Collected data:

+ + +

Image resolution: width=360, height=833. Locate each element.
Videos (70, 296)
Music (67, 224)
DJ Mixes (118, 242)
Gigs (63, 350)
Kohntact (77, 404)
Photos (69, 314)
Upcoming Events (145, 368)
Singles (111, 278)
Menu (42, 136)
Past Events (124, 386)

+ + +

Description of the task:
Print the entries once more, character for character.

Final answer:
Image resolution: width=360, height=833. Locate each element.
Videos (70, 296)
Music (67, 224)
DJ Mixes (118, 242)
Gigs (63, 350)
Kohntact (77, 404)
Photos (69, 314)
Upcoming Events (145, 368)
Singles (111, 278)
Menu (42, 136)
Past Events (124, 386)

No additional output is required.